Our Sister Mary Powers, baptized Margaret Mary, was born in St. Louis, Missouri, January 11
th, 1932, the fifth child of Roy and Marguerite Powers. She graduated from high school having completed three years of Latin, an interesting fact since her religious vocation was clearly a call to the Lay Sisters, a status she chose to remain in until death. At age seventeen Sr. Mary was so certain that she wanted to serve Jesus in the most ordinary, obscure and laborious way possible that she wrote on the application form, “I am very anxious to become a Lay postulant soon.” And so it happened. She entered Mt. St. Mary’s Abbey, Wrentham, Massachusetts October 13, 1950, one year after its foundation.
Sr. Mary Immaculate, as she was named, loved the simplicity and prayerful atmosphere she found in her new family. She was quiet and reserved but very happy, receiving the brown habit of the Lay Sisters June 1, 1951. This was followed by Temporary Profession December 8, 1952, Final Profession December 8, 1955 and, when permission was given for the nuns of our Order to make Solemn Profession, she was in the large group that took that final step on the feast of the Sacred Heart, June 28, 1957.

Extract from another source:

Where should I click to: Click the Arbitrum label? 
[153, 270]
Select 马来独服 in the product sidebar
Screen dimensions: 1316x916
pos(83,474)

There was plenty of hard work at Mt. St. Mary’s Abbey and Sr. Mary loved it, most especially caring for the cows. Brother Dominic, our Lay Brother from Spencer, taught her many important things about the barn operation and eventually she was put in charge, a very great responsibility which she carried well until we had to sell the herd in the late 1990s. To work with Sr. Mary in the barn was a particularly formative experience. She radiated purity of heart, quiet joy and deep prayerfulness. This, combined with her intelligent and respectful care for the animals and her total unselfishness, was so consistent that one could simply look at her and be reminded of what it meant to be a monk. We never called her by her full name, Mary Immaculate, but that name speaks so deeply of her inner and outer beauty.
After the herd was sold, an extremely painful decision for her, Sr. Mary spent several happy years in our founding house of Glencairn in Ireland where she helped with their cows. In 2007 she returned to us where we have had the joy of caring for her in her final years. She died as she lived, in complete simplicity and gentleness.